Tasks
a) Reproduce everything in the film review from "The Woman Who" down to "(Limited & VOD)".
b) According to the film review, who co-wrote the script with director Albert Shin?
c) Continue the review of "Disappearance at Clifton Hill" from where it stops.
-------- Passage for review
The Woman Who Cried Kidnap: "Disappearance at Clifton Hill" beguiles as a drifty, winding mystery


Disappearance at Clifton Hill (2020)
101 min.
Release Date: February 28, 2020 (Limited & VOD)

“Disappearance at Clifton Hill” doesn’t have to try too hard to be offbeat when it’s a Canadian neo-noir set in Niagara Falls, a tourist-trap location that is, as the saying goes, just as much a character. Director Albert Shin (2014’s “In Her Place”), who co-wrote the script with James Schultz, crafts an enticing, David Lynchian mood with authentic local color and sprinkles plenty of breadcrumbs or possible blind alleys for his deceptive, wolf-crying Nancy Drew to chase. If successfully solving the mystery at hand falls on the anticlimactic side and turns out to be almost beside the point, “Disappearance at Clifton Hill” is more of a winding, meandering journey about righting the wrongs of the past and the blurry line between memory and truth.
----------------
-------- Study material
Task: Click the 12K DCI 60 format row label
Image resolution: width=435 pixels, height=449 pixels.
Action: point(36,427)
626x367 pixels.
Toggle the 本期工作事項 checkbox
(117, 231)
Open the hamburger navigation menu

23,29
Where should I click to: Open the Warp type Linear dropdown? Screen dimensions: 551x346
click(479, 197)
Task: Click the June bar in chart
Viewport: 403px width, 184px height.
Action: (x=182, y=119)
----------------
Written answers
a)
The Woman Who Cried Kidnap: "Disappearance at Clifton Hill" beguiles as a drifty, winding mystery


Disappearance at Clifton Hill (2020)
101 min.
Release Date: February 28, 2020 (Limited & VOD)

b) James Schultz

c)
When Abby (Tuppence Middleton) returns to her tourist hometown in Niagara Falls to deal with the sale of her recently deceased mother’s rundown motel, she is haunted by a 25-year-old memory from when she was seven years old. In 1994 on a family fishing trip, Abby witnessed something she wasn’t supposed to see: a 13-year-old boy with an injured eye being violently kidnapped by a couple. Abby only ever told her younger sister, Laure (Hannah Gross), who still lives in town and works in security at a casino, but Laure knows her sister to be a habitual liar. As soon as Abby finds a photo dating back to the day of the kidnapping, it triggers a fire in her to obsessively piece together the unsolved mystery. With the help of local historian and podcaster Walter Bell (David Cronenberg, in front of the camera for a change), Abby has her theories and a list of suspects.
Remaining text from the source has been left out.